▶ [Set of tasks]:
[1] Decide whether each statement below agrees with the essay on unbecoming. For each, answer yes or no and quote the words of the essay that settle it.
(a) In the Three Metamorphoses as the essay describes them, the lion is the final transformation.
(b) The writer considers their own healing to be over.
(c) According to the essay, Freire holds that the "banking model" of education disempowers us from being in control of our own lives.
[2] Write out the essay on unbecoming word for word, from "Culture and society" down to "lonely to bear.".

▶ [Study text]:
..............................
As we shed such ideas, we do lose connection with the people and places that continue to hold onto them - this is, perhaps, one of the most painful parts of this process of “unbecoming”. It is a lonely road and, often, a confrontational one. Many of the ideas we must shed to heal are ideas that others clutch dearly to their chests - it can feel like a great threat to witness somebody simply release such an idea, like a leaf on the wind. It can feel strange, often beautiful and often terrifying, to interact with someone who lives their lives fully on their own terms.
And so, that is why I have written these essays. I do not think that I have arrived at some final destination, nor do I think that my own healing is over - likely far from it. But, I do know that the road will get less lonely as more people undertake the challenging healing journey of “unbecoming” and, subsequently, “becoming” again when the soul remarries the body.
Culture and society are birthed from the fires in our bellies. We live in a world that tries to feed us a way of life - to do so, the fire in us must be re-directed from our own dreams to the dreams of society. I have written these essays to share what I have learned on my journey thus far - there is certainly more to learn, but I hope these words may keep you company when the road feels too lonely to bear.
A bit of science and body awareness has revealed this feeling was likely cortisol pumping into my body, my natural stress response system fully activated while I lie still in my childhood bed.
Even a book, as analog and archaic as it may be compared to modern technology, still only evokes the shadow of the real world.
For those familiar, what I speak of is contained within the Three Metamorphoses described by Nietzsche in Thus Spoke Zarathustra. First we are the camel, in that we take on all the burdens society places upon us, and we are proud to witness our strength, yet we suffer under the weight of it all. Second, we transform into the lion, in which we recognize societal norms as a monster, a great dragon, with which we must do battle with. Yet, even though the lion is powerful and may be able to overcome the dragon, it is still a life at war. The final transformation is becoming the child - a being who lives a serious life of play. As the child, life becomes a celebration of one’s own gifts, of one’s own power, of one’s own ability to bring beauty into the world. When I speak of unifying the soul and the body, it is analogous to becoming the child once more - Nietzsche’s rendering of the tale points out that this is, indeed, a confrontational and lonely journey, but that there is a great prize at the end of it.
Paolo Freire speaks powerfully of this “banking model” of education in Pedagogy of the Oppressed and how it disempowers us from being in control of our own lives. We are able to meaningfully alter the conditions of our lives only when we develop our own understanding of the world around us, which in turn empowers us to become actors capable of changing the world around us with intention.
..............................
▶ [Dataset excerpts]:
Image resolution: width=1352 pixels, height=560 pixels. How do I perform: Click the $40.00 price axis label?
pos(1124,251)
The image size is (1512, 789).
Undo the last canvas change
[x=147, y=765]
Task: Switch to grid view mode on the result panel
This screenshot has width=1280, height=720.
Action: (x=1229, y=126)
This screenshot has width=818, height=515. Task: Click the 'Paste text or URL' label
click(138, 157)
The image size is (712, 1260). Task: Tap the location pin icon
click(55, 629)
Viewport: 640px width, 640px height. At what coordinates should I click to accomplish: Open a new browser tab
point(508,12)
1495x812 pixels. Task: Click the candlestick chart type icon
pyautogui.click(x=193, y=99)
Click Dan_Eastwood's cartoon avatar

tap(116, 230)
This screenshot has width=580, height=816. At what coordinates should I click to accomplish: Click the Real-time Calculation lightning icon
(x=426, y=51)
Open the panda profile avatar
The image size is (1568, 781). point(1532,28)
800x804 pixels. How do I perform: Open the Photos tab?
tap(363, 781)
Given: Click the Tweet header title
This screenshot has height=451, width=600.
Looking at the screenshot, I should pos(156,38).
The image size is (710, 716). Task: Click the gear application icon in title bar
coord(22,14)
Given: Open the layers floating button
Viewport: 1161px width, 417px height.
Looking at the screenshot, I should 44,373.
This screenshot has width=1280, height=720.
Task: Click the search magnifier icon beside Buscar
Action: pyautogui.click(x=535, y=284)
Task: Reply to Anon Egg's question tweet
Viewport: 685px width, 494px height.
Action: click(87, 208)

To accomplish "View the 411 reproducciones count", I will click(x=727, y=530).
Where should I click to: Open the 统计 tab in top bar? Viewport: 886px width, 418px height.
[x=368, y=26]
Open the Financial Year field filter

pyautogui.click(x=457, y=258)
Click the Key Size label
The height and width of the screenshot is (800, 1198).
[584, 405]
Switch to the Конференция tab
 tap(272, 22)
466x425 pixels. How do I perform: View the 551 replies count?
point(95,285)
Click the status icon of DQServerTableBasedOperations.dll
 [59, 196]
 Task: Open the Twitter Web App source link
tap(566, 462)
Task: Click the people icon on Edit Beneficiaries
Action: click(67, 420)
..............................
▶ [Solutions per task]:
[1]
(a) No: "The final transformation is becoming the child"
(b) No: "nor do I think that my own healing is over - likely far from it"
(c) Yes: "how it disempowers us from being in control of our own lives"

[2]
Culture and society are birthed from the fires in our bellies. We live in a world that tries to feed us a way of life - to do so, the fire in us must be re-directed from our own dreams to the dreams of society. I have written these essays to share what I have learned on my journey thus far - there is certainly more to learn, but I hope these words may keep you company when the road feels too lonely to bear.